_Assignment:_ Each record below should be given again exactly as it reads.

_Records shown:_
********

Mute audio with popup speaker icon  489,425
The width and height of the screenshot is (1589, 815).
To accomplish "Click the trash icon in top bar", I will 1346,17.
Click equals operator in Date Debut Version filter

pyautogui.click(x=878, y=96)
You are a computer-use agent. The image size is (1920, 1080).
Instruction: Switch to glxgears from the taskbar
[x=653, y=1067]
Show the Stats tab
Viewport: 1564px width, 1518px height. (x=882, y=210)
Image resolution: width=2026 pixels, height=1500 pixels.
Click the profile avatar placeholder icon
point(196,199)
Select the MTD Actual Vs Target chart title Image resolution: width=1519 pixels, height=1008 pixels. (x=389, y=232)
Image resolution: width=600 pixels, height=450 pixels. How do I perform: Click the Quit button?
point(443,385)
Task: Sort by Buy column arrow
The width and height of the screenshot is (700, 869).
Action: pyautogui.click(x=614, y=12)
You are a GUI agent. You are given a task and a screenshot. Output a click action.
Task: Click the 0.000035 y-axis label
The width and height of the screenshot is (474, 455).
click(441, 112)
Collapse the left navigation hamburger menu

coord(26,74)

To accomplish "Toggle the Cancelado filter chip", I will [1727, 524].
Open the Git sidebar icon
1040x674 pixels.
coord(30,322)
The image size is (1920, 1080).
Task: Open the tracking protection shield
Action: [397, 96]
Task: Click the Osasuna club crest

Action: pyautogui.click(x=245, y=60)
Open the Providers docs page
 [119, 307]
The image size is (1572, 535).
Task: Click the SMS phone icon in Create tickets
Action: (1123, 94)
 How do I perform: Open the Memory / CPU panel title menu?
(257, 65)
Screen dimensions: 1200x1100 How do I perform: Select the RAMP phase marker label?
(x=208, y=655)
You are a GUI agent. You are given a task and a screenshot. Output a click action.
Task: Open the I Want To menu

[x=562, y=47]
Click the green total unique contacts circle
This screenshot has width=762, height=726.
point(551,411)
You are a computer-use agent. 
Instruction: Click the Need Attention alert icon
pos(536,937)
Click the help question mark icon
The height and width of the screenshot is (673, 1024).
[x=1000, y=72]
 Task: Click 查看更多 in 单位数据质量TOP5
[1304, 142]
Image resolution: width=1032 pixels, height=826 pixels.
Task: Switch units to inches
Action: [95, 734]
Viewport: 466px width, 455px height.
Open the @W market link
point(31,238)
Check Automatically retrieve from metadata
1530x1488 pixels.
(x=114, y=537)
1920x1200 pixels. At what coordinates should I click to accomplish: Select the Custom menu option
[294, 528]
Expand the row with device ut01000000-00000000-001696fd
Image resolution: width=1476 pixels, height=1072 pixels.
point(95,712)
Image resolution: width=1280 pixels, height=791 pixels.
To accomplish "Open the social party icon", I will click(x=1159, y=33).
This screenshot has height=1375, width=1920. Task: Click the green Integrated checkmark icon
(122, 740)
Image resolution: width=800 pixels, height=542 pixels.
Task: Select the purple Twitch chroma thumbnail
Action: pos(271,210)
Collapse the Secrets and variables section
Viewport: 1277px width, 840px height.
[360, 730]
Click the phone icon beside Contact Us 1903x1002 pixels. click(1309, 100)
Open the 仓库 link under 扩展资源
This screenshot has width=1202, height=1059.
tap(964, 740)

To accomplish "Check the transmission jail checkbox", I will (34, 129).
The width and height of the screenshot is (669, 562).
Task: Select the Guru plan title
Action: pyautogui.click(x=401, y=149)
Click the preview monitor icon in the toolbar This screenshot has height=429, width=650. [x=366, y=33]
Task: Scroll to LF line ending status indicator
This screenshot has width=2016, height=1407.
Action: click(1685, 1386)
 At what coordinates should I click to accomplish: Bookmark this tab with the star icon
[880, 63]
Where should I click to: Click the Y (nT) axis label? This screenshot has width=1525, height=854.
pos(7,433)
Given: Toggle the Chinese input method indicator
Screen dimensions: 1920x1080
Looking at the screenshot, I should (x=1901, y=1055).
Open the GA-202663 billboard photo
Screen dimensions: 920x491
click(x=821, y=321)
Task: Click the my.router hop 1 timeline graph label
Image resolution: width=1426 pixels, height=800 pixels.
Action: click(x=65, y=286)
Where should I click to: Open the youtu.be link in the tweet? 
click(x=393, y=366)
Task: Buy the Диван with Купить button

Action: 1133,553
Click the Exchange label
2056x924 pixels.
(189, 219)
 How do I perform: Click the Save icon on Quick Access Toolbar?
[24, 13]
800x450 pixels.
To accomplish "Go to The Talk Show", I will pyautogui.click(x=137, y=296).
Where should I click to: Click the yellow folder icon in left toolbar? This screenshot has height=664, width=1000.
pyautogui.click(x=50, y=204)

********

_Written response:_
Mute audio with popup speaker icon  489,425
The width and height of the screenshot is (1589, 815).
To accomplish "Click the trash icon in top bar", I will 1346,17.
Click equals operator in Date Debut Version filter

pyautogui.click(x=878, y=96)
You are a computer-use agent. The image size is (1920, 1080).
Instruction: Switch to glxgears from the taskbar
[x=653, y=1067]
Show the Stats tab
Viewport: 1564px width, 1518px height. (x=882, y=210)
Image resolution: width=2026 pixels, height=1500 pixels.
Click the profile avatar placeholder icon
point(196,199)
Select the MTD Actual Vs Target chart title Image resolution: width=1519 pixels, height=1008 pixels. (x=389, y=232)
Image resolution: width=600 pixels, height=450 pixels. How do I perform: Click the Quit button?
point(443,385)
Task: Sort by Buy column arrow
The width and height of the screenshot is (700, 869).
Action: pyautogui.click(x=614, y=12)
You are a GUI agent. You are given a task and a screenshot. Output a click action.
Task: Click the 0.000035 y-axis label
The width and height of the screenshot is (474, 455).
click(441, 112)
Collapse the left navigation hamburger menu

coord(26,74)

To accomplish "Toggle the Cancelado filter chip", I will [1727, 524].
Open the Git sidebar icon
1040x674 pixels.
coord(30,322)
The image size is (1920, 1080).
Task: Open the tracking protection shield
Action: [397, 96]
Task: Click the Osasuna club crest

Action: pyautogui.click(x=245, y=60)
Open the Providers docs page
 [119, 307]
The image size is (1572, 535).
Task: Click the SMS phone icon in Create tickets
Action: (1123, 94)
 How do I perform: Open the Memory / CPU panel title menu?
(257, 65)
Screen dimensions: 1200x1100 How do I perform: Select the RAMP phase marker label?
(x=208, y=655)
You are a GUI agent. You are given a task and a screenshot. Output a click action.
Task: Open the I Want To menu

[x=562, y=47]
Click the green total unique contacts circle
This screenshot has width=762, height=726.
point(551,411)
You are a computer-use agent. 
Instruction: Click the Need Attention alert icon
pos(536,937)
Click the help question mark icon
The height and width of the screenshot is (673, 1024).
[x=1000, y=72]
 Task: Click 查看更多 in 单位数据质量TOP5
[1304, 142]
Image resolution: width=1032 pixels, height=826 pixels.
Task: Switch units to inches
Action: [95, 734]
Viewport: 466px width, 455px height.
Open the @W market link
point(31,238)
Check Automatically retrieve from metadata
1530x1488 pixels.
(x=114, y=537)
1920x1200 pixels. At what coordinates should I click to accomplish: Select the Custom menu option
[294, 528]
Expand the row with device ut01000000-00000000-001696fd
Image resolution: width=1476 pixels, height=1072 pixels.
point(95,712)
Image resolution: width=1280 pixels, height=791 pixels.
To accomplish "Open the social party icon", I will click(x=1159, y=33).
This screenshot has height=1375, width=1920. Task: Click the green Integrated checkmark icon
(122, 740)
Image resolution: width=800 pixels, height=542 pixels.
Task: Select the purple Twitch chroma thumbnail
Action: pos(271,210)
Collapse the Secrets and variables section
Viewport: 1277px width, 840px height.
[360, 730]
Click the phone icon beside Contact Us 1903x1002 pixels. click(1309, 100)
Open the 仓库 link under 扩展资源
This screenshot has width=1202, height=1059.
tap(964, 740)

To accomplish "Check the transmission jail checkbox", I will (34, 129).
The width and height of the screenshot is (669, 562).
Task: Select the Guru plan title
Action: pyautogui.click(x=401, y=149)
Click the preview monitor icon in the toolbar This screenshot has height=429, width=650. [x=366, y=33]
Task: Scroll to LF line ending status indicator
This screenshot has width=2016, height=1407.
Action: click(1685, 1386)
 At what coordinates should I click to accomplish: Bookmark this tab with the star icon
[880, 63]
Where should I click to: Click the Y (nT) axis label? This screenshot has width=1525, height=854.
pos(7,433)
Given: Toggle the Chinese input method indicator
Screen dimensions: 1920x1080
Looking at the screenshot, I should (x=1901, y=1055).
Open the GA-202663 billboard photo
Screen dimensions: 920x491
click(x=821, y=321)
Task: Click the my.router hop 1 timeline graph label
Image resolution: width=1426 pixels, height=800 pixels.
Action: click(x=65, y=286)
Where should I click to: Open the youtu.be link in the tweet? 
click(x=393, y=366)
Task: Buy the Диван with Купить button

Action: 1133,553
Click the Exchange label
2056x924 pixels.
(189, 219)
 How do I perform: Click the Save icon on Quick Access Toolbar?
[24, 13]
800x450 pixels.
To accomplish "Go to The Talk Show", I will pyautogui.click(x=137, y=296).
Where should I click to: Click the yellow folder icon in left toolbar? This screenshot has height=664, width=1000.
pyautogui.click(x=50, y=204)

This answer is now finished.